» Prompt
Read the lines below. Copy out any that hold the string "computer".

» Stored items
- - -

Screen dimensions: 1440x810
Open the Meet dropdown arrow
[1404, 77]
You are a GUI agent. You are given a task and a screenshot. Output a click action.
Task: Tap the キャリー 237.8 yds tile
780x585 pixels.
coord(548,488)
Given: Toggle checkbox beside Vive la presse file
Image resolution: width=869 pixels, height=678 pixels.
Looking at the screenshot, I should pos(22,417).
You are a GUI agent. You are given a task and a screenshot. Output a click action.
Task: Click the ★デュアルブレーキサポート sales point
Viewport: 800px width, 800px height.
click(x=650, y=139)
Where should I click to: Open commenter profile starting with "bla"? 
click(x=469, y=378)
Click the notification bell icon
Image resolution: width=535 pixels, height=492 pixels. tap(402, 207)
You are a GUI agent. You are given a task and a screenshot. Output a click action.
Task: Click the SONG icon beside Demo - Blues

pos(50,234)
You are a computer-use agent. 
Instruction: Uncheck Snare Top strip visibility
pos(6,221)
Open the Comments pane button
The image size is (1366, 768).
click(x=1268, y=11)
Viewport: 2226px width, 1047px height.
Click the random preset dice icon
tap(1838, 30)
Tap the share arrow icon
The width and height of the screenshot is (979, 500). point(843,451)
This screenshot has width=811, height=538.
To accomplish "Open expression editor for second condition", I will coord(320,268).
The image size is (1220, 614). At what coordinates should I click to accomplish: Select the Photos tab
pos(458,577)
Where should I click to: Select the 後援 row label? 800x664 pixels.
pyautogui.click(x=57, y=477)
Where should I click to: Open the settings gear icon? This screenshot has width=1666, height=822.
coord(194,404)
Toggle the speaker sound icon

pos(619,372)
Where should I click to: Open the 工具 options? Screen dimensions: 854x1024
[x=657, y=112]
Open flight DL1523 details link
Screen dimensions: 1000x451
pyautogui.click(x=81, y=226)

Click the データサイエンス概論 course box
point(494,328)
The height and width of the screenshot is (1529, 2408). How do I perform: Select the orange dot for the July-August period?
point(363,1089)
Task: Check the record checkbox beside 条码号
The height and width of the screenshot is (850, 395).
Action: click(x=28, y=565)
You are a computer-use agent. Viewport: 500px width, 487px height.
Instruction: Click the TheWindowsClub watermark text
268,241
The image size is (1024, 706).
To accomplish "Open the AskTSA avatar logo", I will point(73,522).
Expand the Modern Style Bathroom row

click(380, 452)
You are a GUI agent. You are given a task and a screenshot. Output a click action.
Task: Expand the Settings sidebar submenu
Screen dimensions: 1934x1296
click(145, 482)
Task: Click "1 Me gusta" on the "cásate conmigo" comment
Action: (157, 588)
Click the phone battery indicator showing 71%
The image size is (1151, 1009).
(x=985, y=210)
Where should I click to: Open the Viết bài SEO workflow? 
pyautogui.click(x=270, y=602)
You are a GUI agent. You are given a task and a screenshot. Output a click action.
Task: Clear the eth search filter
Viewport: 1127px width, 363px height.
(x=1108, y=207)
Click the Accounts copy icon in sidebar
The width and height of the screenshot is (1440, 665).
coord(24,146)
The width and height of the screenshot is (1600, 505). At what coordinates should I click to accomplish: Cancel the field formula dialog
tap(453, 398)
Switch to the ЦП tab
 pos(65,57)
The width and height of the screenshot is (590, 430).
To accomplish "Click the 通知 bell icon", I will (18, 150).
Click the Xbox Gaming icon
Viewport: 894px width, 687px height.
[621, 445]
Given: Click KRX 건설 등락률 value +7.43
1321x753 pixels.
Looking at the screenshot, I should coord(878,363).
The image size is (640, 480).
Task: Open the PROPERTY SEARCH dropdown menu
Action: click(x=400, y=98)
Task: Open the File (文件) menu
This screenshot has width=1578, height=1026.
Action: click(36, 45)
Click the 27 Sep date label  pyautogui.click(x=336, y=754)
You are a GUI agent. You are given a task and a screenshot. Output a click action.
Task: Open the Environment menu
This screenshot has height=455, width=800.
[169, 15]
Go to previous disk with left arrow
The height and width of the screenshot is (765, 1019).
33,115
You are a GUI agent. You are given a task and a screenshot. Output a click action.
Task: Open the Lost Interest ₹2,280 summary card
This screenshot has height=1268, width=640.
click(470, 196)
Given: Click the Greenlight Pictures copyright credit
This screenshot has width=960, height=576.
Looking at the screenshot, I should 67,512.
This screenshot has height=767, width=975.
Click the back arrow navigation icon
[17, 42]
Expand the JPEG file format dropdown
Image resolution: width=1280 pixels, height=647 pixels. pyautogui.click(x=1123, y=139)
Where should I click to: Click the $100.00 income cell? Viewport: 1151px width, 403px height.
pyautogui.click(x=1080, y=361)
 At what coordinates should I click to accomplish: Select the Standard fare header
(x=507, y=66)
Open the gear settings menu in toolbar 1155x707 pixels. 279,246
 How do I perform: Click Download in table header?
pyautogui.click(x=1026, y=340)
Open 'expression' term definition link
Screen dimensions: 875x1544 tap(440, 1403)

- - -

» Exercise answer
You are a computer-use agent. 
You are a computer-use agent. Viewport: 500px width, 487px height.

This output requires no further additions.